Felix Hernandez tossed a complete game, allowing one run on two hits in eight innings, and got saddled with a “loss” because Seattle’s historically inept offense was shut out by five Toronto pitchers.
Hernandez is now 12-12 despite a league-best 2.31 ERA in a league-high 242 innings. Clearly he just doesn’t “know how to win.”
After all, if Mariners catcher Adam Moore had hit a double with two runners on base in the eighth inning instead of taking a called third strike right down the middle of the plate, clearly that would make Felix Hernandez a better pitcher and more deserving of the Cy Young award. Or something
Or if the Mariners’ hitters could have rallied in the ninth inning off Blue Jays closer Kevin Gregg, that would have turned Hernandez’s “loss” into a “no-decision” or even a “win.” You know, because things that happen after a pitcher throws his final pitch are crucial to evaluating his performance.

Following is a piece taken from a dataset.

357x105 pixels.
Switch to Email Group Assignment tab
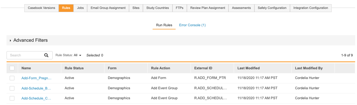coord(108,8)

Or something.
How pathetic, both for the Mariners’ offense and for anyone who still relies on wins and losses to evaluate a pitcher. When eight innings of one-run ball equals a loss, then perhaps it’s time to reconsider how much weight you place on the concept of a “loss.” And when 242 innings of a 2.31 ERA equals 12 wins, maybe it’s time to do the same with the notion of a “win.”

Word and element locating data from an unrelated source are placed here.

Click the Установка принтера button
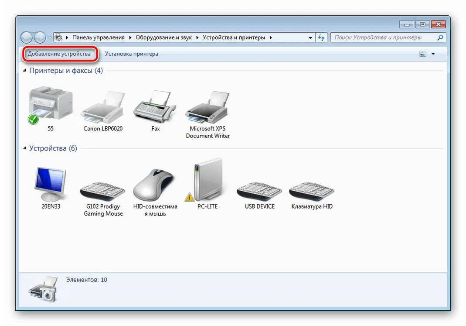Viewport: 466px width, 326px height. tap(131, 53)
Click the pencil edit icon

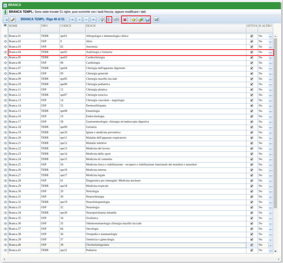click(13, 20)
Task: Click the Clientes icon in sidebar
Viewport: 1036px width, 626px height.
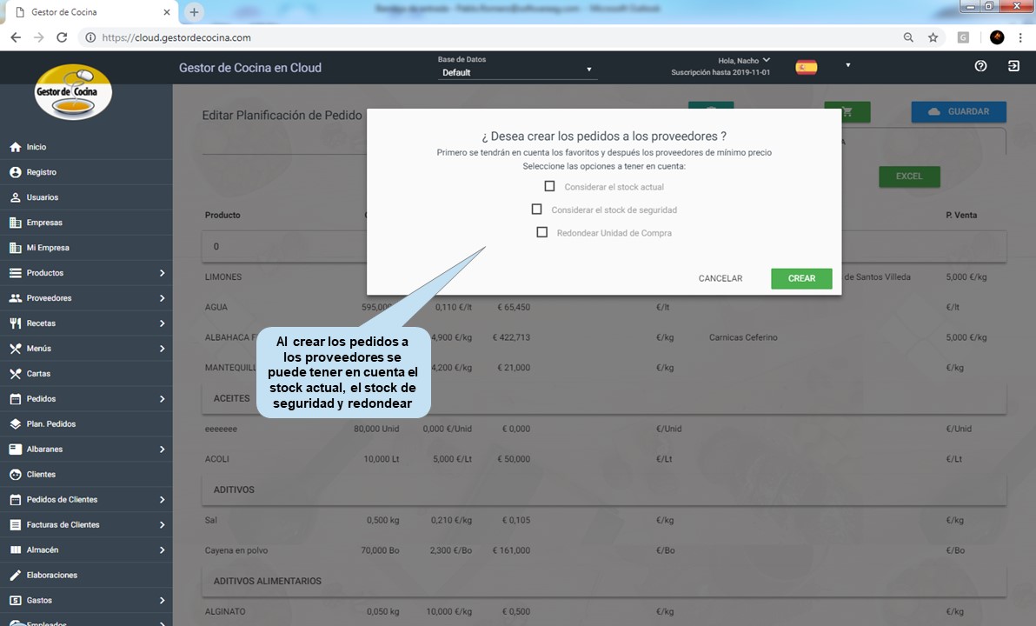Action: [x=15, y=475]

Today marked the fifth time this season Hernandez has failed to get a “win” while allowing zero or one run in seven-plus innings and the 14th time this season he’s failed to get a “win” while throwing a Quality Start. And he’s still yet to get a “win” when allowing more than two runs, because his teammates rarely score more than two runs. For comparison, CC Sabathia has seven wins while allowing more than two runs. In totally unrelated news, the Yankees’ lineup leads the league in scoring.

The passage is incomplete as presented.